#### [WORK INSTRUCTIONS]
Please repeat, exactly and without pictures, the lines of the entries below that run from the one containing "Recipes (490, 753)" through the one containing "[Next] (395, 407)".
** RECORDS TO USE follows **
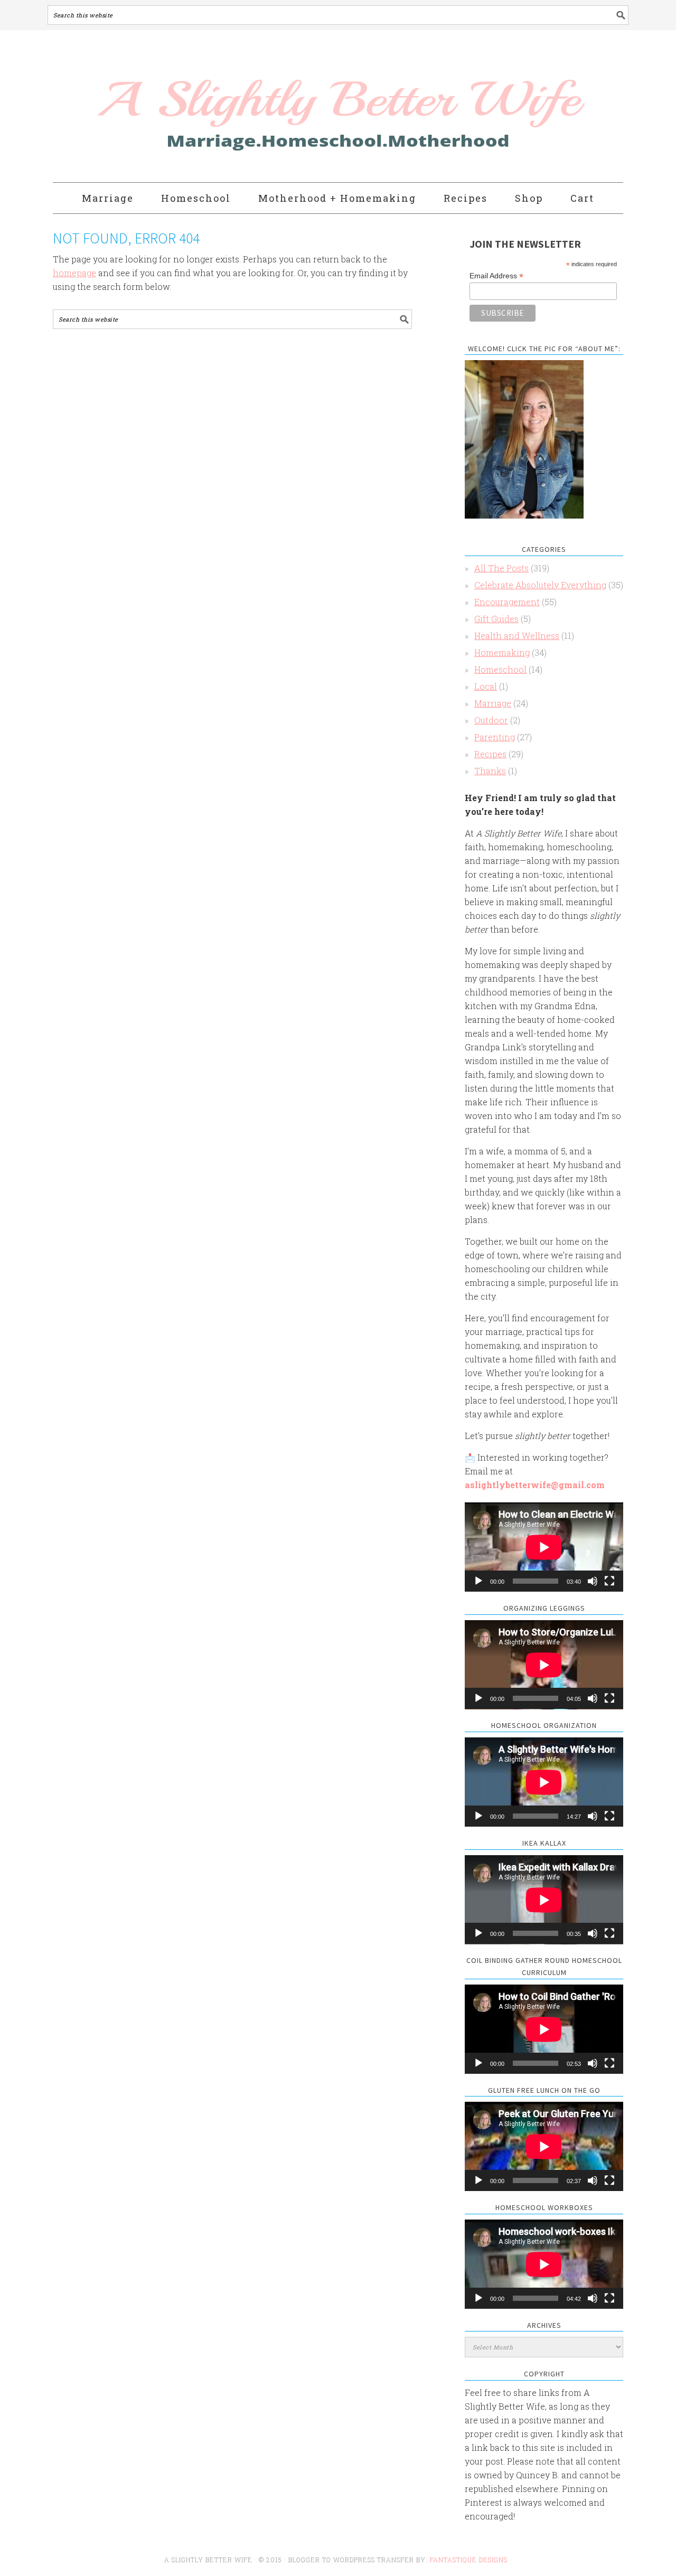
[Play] (478, 1581)
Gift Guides (496, 618)
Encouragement (507, 601)
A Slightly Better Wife (276, 107)
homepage (74, 272)
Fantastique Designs (470, 2559)
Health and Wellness (516, 635)
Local (485, 686)
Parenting (494, 736)
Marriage (492, 703)
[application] (544, 1547)
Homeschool (500, 669)
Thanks (490, 770)
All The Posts (501, 568)
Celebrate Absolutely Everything (540, 584)
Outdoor (491, 720)
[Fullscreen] (609, 1581)
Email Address (496, 276)
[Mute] (592, 1581)
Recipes (490, 753)
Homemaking (502, 652)
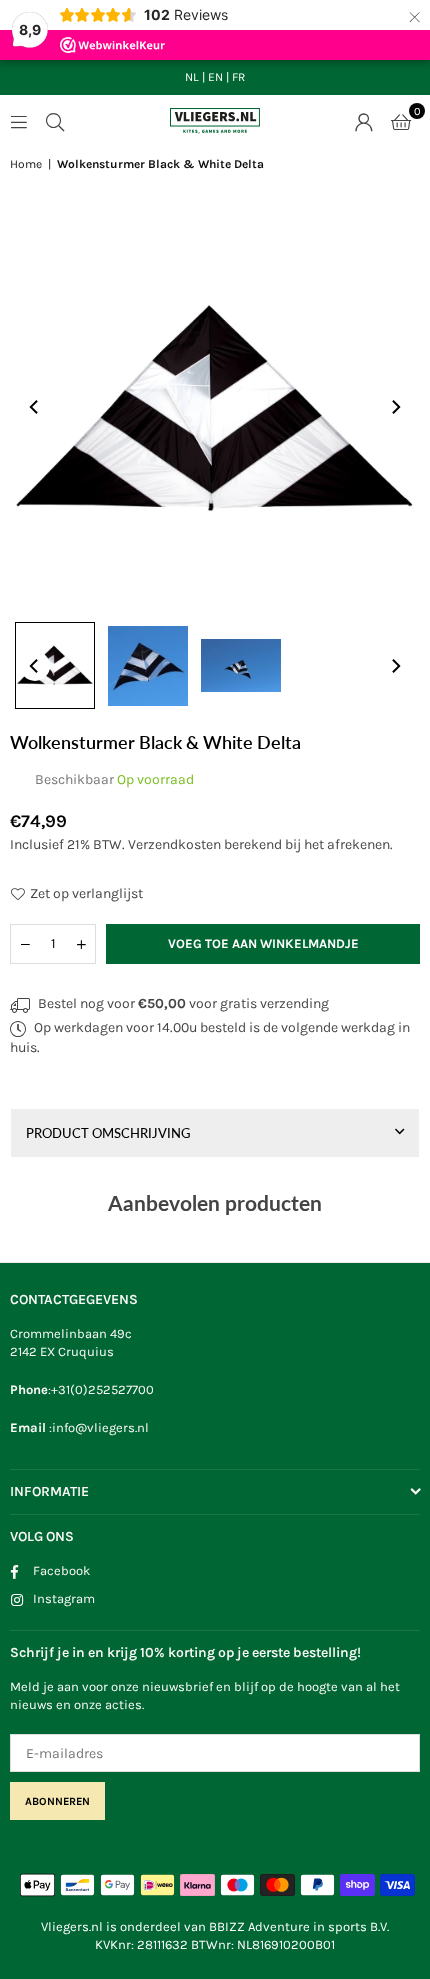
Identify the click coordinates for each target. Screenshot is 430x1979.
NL (192, 77)
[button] (401, 121)
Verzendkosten (174, 844)
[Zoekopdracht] (55, 120)
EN (215, 77)
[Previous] (35, 407)
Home (26, 164)
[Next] (395, 407)
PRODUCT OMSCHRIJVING (108, 1133)
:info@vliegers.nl (97, 1427)
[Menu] (19, 120)
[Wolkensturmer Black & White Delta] (55, 666)
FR (238, 77)
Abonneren (57, 1801)
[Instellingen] (364, 121)
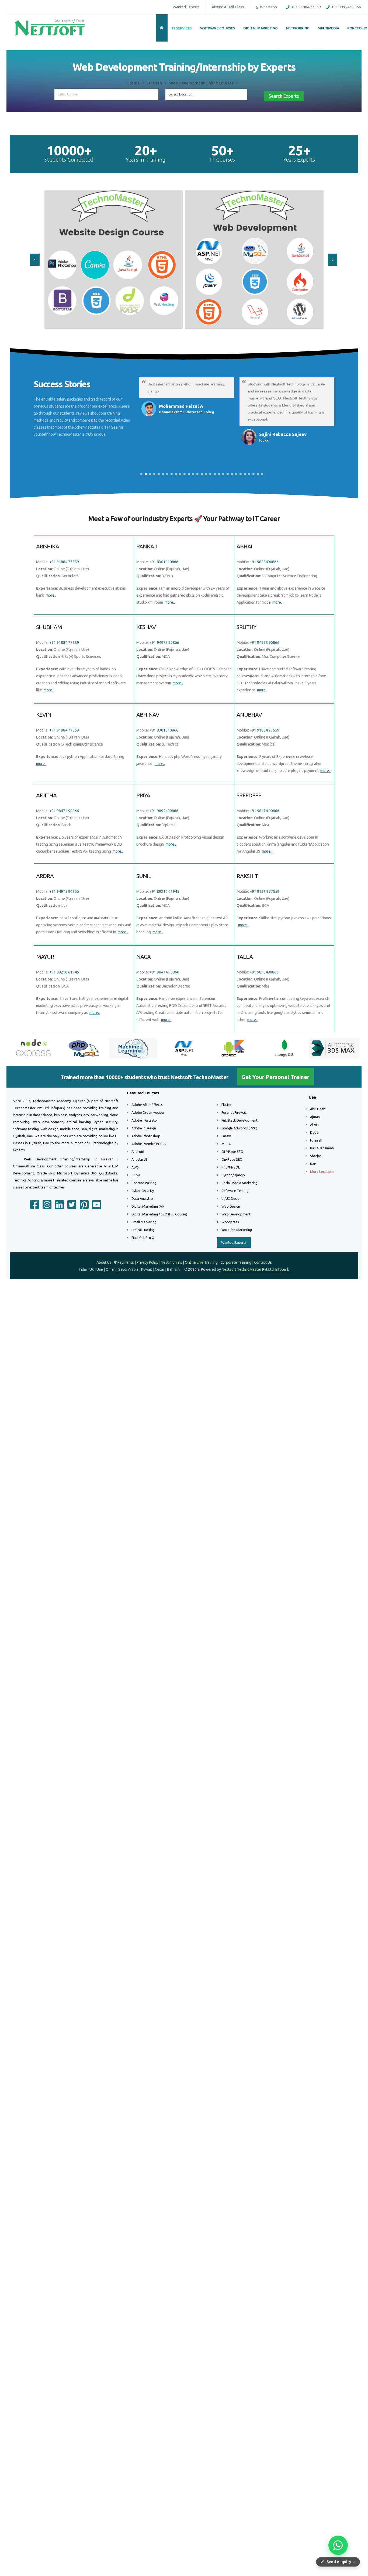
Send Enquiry (184, 122)
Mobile (202, 45)
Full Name (131, 45)
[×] (249, 22)
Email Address (135, 68)
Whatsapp (217, 68)
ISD (177, 45)
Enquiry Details (136, 91)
** End of RECORDS TO USE **
#### [WRITTEN REPLY]
Recipes (490, 753)
Homemaking (502, 652)
Identify the click coordinates for each target. Screenshot is 430x1979.
NL (192, 77)
[button] (401, 121)
Verzendkosten (174, 844)
[Zoekopdracht] (55, 120)
EN (215, 77)
[Previous] (35, 407)
Home (26, 164)
[Next] (395, 407)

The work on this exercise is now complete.